- **What needs to be done**: Copy each line containing the word "agent" from the records that follow, please.

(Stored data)
•••
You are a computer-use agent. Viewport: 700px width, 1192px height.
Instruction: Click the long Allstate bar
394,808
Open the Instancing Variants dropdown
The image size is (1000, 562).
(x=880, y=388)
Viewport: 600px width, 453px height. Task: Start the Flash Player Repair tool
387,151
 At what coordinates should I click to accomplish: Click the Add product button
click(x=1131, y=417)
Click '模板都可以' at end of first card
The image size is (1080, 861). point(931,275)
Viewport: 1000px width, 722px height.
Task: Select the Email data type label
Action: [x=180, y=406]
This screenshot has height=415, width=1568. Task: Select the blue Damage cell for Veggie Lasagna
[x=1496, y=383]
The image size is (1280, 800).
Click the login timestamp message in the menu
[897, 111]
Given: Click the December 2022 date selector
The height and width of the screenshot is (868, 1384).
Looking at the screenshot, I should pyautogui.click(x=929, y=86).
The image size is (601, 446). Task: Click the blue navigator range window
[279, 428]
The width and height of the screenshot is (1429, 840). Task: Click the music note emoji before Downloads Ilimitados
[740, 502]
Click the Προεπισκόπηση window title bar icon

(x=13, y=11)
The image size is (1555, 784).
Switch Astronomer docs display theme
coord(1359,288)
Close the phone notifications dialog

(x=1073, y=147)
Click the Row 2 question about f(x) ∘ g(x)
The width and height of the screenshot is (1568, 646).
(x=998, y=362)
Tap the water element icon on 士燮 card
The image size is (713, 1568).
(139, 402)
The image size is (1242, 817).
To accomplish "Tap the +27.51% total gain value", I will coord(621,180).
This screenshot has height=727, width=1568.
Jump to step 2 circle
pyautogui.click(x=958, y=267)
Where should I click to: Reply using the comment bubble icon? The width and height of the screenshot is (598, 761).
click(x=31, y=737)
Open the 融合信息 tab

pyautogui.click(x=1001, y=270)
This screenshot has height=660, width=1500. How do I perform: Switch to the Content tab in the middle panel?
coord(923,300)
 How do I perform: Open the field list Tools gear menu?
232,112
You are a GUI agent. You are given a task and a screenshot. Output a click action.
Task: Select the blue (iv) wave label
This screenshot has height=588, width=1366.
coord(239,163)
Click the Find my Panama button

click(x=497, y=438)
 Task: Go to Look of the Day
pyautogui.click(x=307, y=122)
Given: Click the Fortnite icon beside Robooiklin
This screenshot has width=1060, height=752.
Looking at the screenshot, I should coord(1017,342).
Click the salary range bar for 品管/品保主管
•••
- **Your response**:
You are a computer-use agent. Viewport: 700px width, 1192px height.
You are a GUI agent. You are given a task and a screenshot. Output a click action.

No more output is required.